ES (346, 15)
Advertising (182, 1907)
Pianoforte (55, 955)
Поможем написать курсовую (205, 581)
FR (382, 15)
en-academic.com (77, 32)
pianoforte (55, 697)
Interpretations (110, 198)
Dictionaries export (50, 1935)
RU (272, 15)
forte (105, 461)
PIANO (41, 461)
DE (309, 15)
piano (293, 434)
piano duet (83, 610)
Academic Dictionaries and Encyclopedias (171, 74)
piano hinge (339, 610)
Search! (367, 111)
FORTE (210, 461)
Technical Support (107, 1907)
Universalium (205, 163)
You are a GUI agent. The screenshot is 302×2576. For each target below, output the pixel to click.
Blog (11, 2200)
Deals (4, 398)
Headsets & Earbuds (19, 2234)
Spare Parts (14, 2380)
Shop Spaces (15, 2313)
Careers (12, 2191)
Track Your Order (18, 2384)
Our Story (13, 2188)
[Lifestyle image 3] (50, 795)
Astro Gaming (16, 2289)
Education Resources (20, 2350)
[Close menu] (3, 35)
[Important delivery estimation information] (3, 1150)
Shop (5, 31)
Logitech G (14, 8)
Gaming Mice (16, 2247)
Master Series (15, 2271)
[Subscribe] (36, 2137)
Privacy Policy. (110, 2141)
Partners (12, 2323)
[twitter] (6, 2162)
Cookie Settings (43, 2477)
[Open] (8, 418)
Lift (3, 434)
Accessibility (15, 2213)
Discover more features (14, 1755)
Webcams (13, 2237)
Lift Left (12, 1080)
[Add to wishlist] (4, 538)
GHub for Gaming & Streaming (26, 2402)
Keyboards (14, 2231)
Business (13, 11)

*ABOUT THIS TASK*
For every line in the material, write out an exact copy.

*WORKED SOLUTION*
ES (346, 15)
Advertising (182, 1907)
Pianoforte (55, 955)
Поможем написать курсовую (205, 581)
FR (382, 15)
en-academic.com (77, 32)
pianoforte (55, 697)
Interpretations (110, 198)
Dictionaries export (50, 1935)
RU (272, 15)
forte (105, 461)
PIANO (41, 461)
DE (309, 15)
piano (293, 434)
piano duet (83, 610)
Academic Dictionaries and Encyclopedias (171, 74)
piano hinge (339, 610)
Search! (367, 111)
FORTE (210, 461)
Technical Support (107, 1907)
Universalium (205, 163)
You are a GUI agent. The screenshot is 302×2576. For each target below, output the pixel to click.
Blog (11, 2200)
Deals (4, 398)
Headsets & Earbuds (19, 2234)
Spare Parts (14, 2380)
Shop Spaces (15, 2313)
Careers (12, 2191)
Track Your Order (18, 2384)
Our Story (13, 2188)
[Lifestyle image 3] (50, 795)
Astro Gaming (16, 2289)
Education Resources (20, 2350)
[Close menu] (3, 35)
[Important delivery estimation information] (3, 1150)
Shop (5, 31)
Logitech G (14, 8)
Gaming Mice (16, 2247)
Master Series (15, 2271)
[Subscribe] (36, 2137)
Privacy Policy. (110, 2141)
Partners (12, 2323)
[twitter] (6, 2162)
Cookie Settings (43, 2477)
[Open] (8, 418)
Lift (3, 434)
Accessibility (15, 2213)
Discover more features (14, 1755)
Webcams (13, 2237)
Lift Left (12, 1080)
[Add to wishlist] (4, 538)
GHub for Gaming & Streaming (26, 2402)
Keyboards (14, 2231)
Business (13, 11)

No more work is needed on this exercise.